Facebook / Cambridge Analytica.
- Kezako : des gens ont voulu accéder à une application Facebook de type "pseudo-enquête d'opinion pour rire". Quand tu fais ce genre de chose, tu dis à Facebook que telle appli peut siphonner tes données. Dans le cas présent, l'appli a siphonné. Si les profiles des """"ami⋅e⋅s"""" ne sont pas configurés tout bien comme il faut, ça siphonne aussi les données des """"ami⋅e⋅s"""" par ricochet. Ensuite, ces données ont été revendues, à Cambridge Analytica (entre autres), qui s'en est servi pour faire du marketing politique (entre autres). Benjamin Bayart voit cela comme un mésusage et un abus de confiance : les utilisateur⋅rice⋅s de Facebook avaient acceptées une collecte de données dans le cadre d'un sondage rigolo. Une collecte beaucoup plus vaste et l'utilisation des données collectées à d'autres fins est une trahison des utilisateur⋅rice⋅s.

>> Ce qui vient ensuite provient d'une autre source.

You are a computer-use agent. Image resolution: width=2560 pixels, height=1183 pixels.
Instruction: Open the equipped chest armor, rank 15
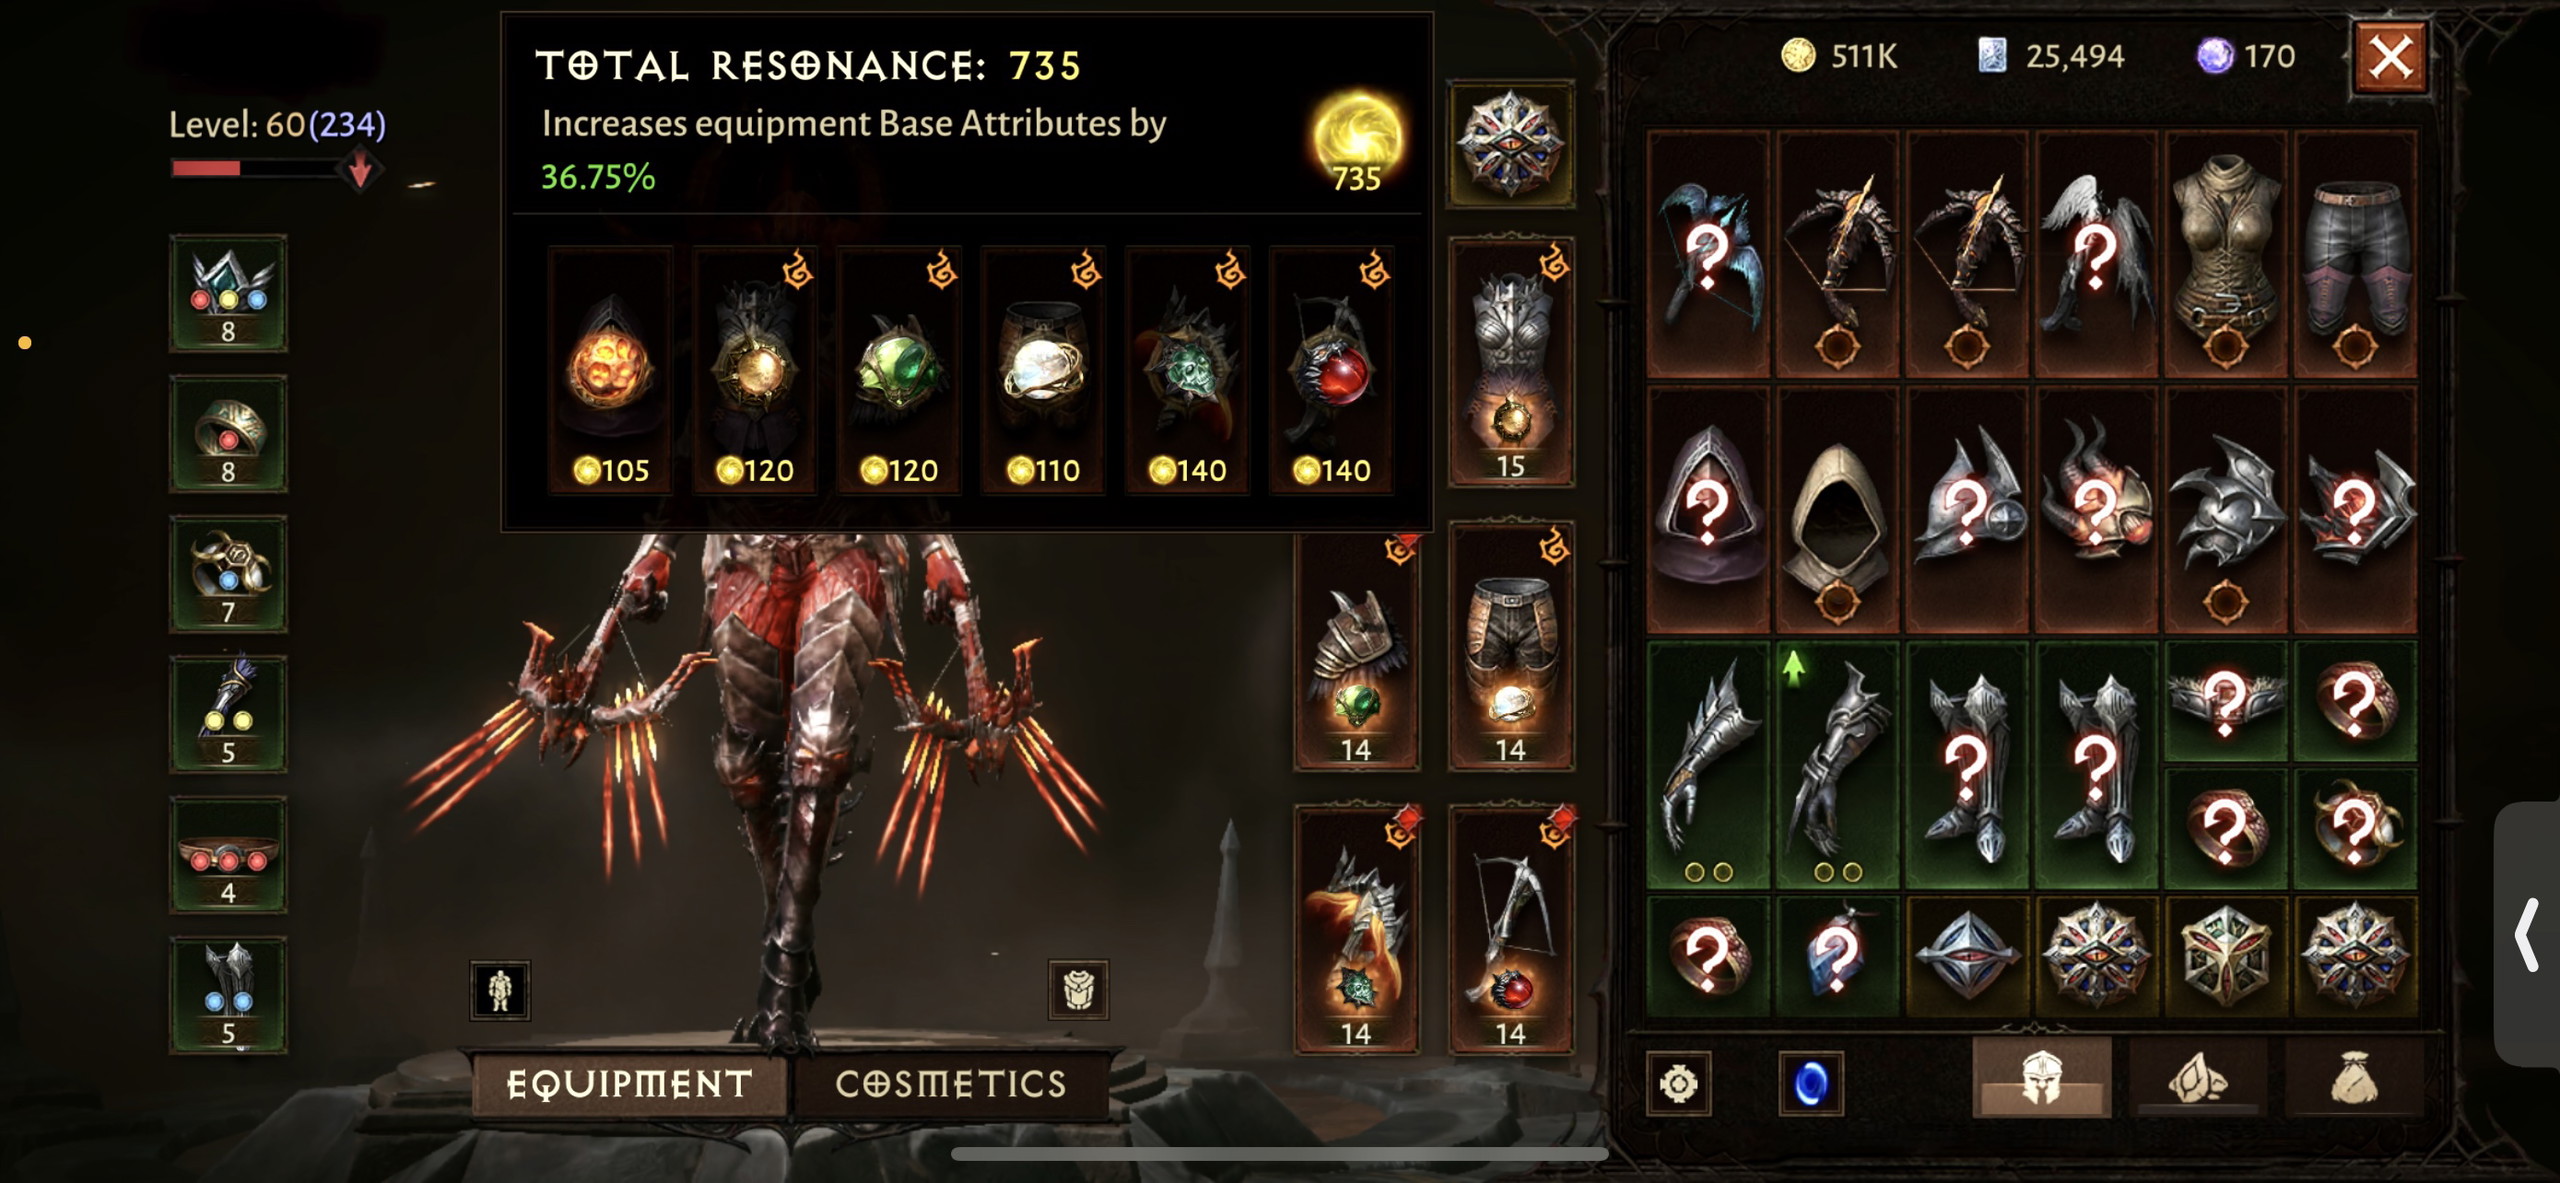tap(1511, 362)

Comment savoir si un service te trahira un jour ?
- De manière générale, si un service est financé par quelqu'un⋅e qui n'est pas l'utilisateur⋅rice du service, alors ce service sert d'autres intérêts que ceux de l'utilisateur⋅rice. Le service n'hésitera pas à faire du tort à l'utilisateur⋅rice pour satisfaire les personnes qui le financent. Si c'est financé par des abonnements, par du financement participatif, par des dons, c'est OK. Si 85 % des recettes d'un journal, comme Le Figaro, proviennent de la pub, c'est autre chose : la logique devient alors celle du temps de cerveau disponible : « à la base, le métier de TF1, c'est d'aider Coca-Cola, par exemple, à vendre son produit. Or, pour qu'un message publicitaire soit perçu, il faut que le cerveau du téléspectateur soit disponible. Nos émissions ont pour vocation de le rendre disponible : c'est-à-dire de le divertir, de le détendre pour le préparer entre deux messages. Ce que nous vendons à Coca-Cola, c'est du temps de cerveau humain disponible ». Les services en ligne vendent le même service aux annonceurs, à la différence près qu'ils permettent aux pubards d'adresser très finement leur message, presque personne par personne. Exemple : moi, annonceur, je veux que cette pub bien précise s'affiche uniquement sur l'écran des femmes française aisées, entre 25 et 35 ans, qui a tel niveau d'études, qui a telle sexualité, qui a une famille, qui pratique telle religion, etc. C'est l'offre Facebook for business. La manipulation commence ici. La transparence des algorithmes est du vent.
Esprit critique et manipulations.
- Esprit critique, définition : toujours se demander ce qui est réellement en train de se passer, quel est l'objectif derrière, quel est le message qu'on cherche à me faire passer, pour quoi veut-on me faire passer ce message, qu'est-ce qu'on attend de moi, quelle réaction s'attend cherche-t-on à provoquer chez moi, etc.
- Tout ce qui vit de la publicité a besoin d'engagement (il faut te faire rester sur le service). Or, t'es beaucoup plus engagé quand tu n'es pas content. Donc, il faut t'afficher du contenu qui va t'énerver, du contenu percutant, provocateur, pas du contenu apaisant, pas du contenu rassurant. Il faut jouer sur les émotions : la peur, l'envie, la colère, la haine, les bons sentiments, etc. C'est pour cela que les algorithmes derrière ces sites web font monter, intentionnellement ou non ce type de contenus : ça fait de l'audience, donc du revenu publicitaire. Pour résister à ces manipulations : apprends à détecter quand on cherche à te manipuler : si un contenu t'énerve, ferme-le et fais une autre activité.